I would offer, if it doesn’t compromise your other opportunity, a month’s notice and if possible, speak with your friends in the field and ask them if anyone is interested in the position with full disclosure on the situation. That may lessen the blow for the family.
And I would agree fully that the aggression must be controlled. His failure to do so may result in him being alone to cope with his wife. Has he not seen this himself?
How did your little lady and her family respond to your 2 weeks notice?
I would love to know how you handled it and how they responded. It would be helpful for others to know what worked and was received well and what they should not do.
Thanx for updating us.
If you are really done and wish to take the new job, no one - not even them - should blame you. We all work and hope to get paid as much as we can for the job we do.
If it's possible, I would try to give them a month's notice. It is not easy to find someone for caregiving roles. However, if you can't, you can't.
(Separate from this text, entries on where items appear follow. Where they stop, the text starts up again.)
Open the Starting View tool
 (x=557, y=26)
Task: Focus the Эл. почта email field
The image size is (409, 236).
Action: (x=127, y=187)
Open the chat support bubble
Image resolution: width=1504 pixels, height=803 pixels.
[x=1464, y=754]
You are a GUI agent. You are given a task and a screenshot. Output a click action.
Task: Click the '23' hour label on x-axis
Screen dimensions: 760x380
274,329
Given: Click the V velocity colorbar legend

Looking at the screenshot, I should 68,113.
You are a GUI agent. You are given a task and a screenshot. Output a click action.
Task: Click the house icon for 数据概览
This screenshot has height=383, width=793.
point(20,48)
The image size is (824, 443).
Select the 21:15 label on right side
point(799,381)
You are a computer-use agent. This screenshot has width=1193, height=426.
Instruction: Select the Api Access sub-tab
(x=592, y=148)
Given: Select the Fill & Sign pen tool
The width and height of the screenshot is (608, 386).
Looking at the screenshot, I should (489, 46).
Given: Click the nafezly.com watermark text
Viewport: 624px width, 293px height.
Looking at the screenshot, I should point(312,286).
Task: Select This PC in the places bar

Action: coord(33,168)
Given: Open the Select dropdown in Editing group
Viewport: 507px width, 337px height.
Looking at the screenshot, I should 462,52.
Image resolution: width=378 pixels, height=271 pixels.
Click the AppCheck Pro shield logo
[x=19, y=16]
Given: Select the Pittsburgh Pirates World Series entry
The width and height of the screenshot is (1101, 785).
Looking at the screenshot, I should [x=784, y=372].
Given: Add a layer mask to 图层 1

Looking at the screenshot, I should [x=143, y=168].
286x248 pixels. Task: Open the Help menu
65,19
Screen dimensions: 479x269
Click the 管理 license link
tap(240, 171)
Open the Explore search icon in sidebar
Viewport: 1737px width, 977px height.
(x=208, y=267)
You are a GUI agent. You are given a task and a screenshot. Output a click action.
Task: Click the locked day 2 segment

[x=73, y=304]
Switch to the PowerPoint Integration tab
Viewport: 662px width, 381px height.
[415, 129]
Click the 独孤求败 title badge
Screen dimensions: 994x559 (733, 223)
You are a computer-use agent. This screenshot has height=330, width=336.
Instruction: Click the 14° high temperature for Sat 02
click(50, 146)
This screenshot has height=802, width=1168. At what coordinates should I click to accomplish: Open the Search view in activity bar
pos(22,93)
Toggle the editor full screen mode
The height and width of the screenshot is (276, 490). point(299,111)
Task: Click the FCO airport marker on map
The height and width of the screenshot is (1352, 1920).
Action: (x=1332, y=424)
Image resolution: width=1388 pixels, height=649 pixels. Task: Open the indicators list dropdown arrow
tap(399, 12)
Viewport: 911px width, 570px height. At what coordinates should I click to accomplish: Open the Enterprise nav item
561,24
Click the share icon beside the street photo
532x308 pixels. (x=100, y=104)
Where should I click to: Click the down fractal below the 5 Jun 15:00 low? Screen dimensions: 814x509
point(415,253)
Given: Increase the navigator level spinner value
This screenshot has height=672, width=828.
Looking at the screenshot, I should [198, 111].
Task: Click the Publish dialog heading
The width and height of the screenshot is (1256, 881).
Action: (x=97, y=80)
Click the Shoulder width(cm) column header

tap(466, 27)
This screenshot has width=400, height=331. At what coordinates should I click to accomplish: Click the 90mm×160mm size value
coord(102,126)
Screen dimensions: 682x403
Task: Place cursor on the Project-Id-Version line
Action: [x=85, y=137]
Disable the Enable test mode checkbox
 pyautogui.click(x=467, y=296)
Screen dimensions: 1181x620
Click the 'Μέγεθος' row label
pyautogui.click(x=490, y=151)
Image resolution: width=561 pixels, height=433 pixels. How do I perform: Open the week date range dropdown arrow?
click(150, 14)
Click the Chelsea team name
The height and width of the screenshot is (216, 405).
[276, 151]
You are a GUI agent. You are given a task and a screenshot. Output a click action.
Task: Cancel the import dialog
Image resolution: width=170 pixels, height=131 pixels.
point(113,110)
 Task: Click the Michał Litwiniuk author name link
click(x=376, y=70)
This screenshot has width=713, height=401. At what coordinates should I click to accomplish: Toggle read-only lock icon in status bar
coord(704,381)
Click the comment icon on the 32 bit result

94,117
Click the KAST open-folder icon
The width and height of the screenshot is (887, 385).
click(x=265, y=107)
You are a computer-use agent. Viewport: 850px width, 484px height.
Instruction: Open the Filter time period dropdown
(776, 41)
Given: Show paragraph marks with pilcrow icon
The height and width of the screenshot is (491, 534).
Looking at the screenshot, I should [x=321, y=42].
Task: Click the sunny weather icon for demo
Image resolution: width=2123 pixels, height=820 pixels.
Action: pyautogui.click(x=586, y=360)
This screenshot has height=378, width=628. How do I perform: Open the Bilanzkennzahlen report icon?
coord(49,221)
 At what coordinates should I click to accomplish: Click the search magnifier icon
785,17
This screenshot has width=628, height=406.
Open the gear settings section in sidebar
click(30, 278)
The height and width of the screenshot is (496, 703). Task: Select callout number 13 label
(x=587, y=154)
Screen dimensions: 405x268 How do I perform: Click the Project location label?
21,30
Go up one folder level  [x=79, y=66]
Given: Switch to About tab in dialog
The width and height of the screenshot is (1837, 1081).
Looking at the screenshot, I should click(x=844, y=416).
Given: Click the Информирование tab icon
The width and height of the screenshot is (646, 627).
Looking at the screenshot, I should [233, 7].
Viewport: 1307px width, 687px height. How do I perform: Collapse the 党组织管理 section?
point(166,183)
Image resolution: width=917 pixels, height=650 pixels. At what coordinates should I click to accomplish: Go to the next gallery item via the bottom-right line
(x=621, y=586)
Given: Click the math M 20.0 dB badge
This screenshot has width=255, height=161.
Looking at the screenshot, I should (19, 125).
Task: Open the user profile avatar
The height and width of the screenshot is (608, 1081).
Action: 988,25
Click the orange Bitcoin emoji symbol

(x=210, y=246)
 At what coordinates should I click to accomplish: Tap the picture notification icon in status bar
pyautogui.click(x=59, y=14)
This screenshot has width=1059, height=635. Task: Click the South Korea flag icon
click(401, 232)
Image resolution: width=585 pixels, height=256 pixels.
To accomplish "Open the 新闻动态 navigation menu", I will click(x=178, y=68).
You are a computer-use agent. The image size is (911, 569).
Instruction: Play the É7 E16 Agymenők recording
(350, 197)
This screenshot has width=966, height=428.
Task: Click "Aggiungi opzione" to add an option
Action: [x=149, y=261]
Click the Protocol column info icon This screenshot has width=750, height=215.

If you participate in moving job to new caregiver, be very specific in telling about the behavior or triggers that create change in behavior. You might want to write something up for the family so they know exactly what will have to be handled with her care.
.Becoming violent is part of dementia. My mother has been violent...she’s medicated to control agitation. Now she sleeps most of day. But there are times she gets agitated & curses especially with the paid private Aide. She gets called all kinds of names that are hurtful...& so do I as well; it’s less & less though....
it’s mostly because my mother doesn’t want anyone to bother or touch her because everything hurts her...Maybe you want to give more advance notice or ask them to match $$$$ & reduce hours? Hugs 🤗 whatever you choose
You should get a raise and a bonus. If I were your boss you would be the exact kind of employee I would desire to have working for my company.
Working with the public is great. A ‘people’ person thrives on it. We should do all that we can to satisfy a customer. But the customer or client is NOT always right. Many years ago I managed a store. I loved it. I was very particular about who I hired and in several years I only had to fire one woman.
I always backed the employees to the customer when they were right. I most definitely would have backed your stance. You are intelligent and did not hesitate to make the proper decision and act on it. 👏 Bravo!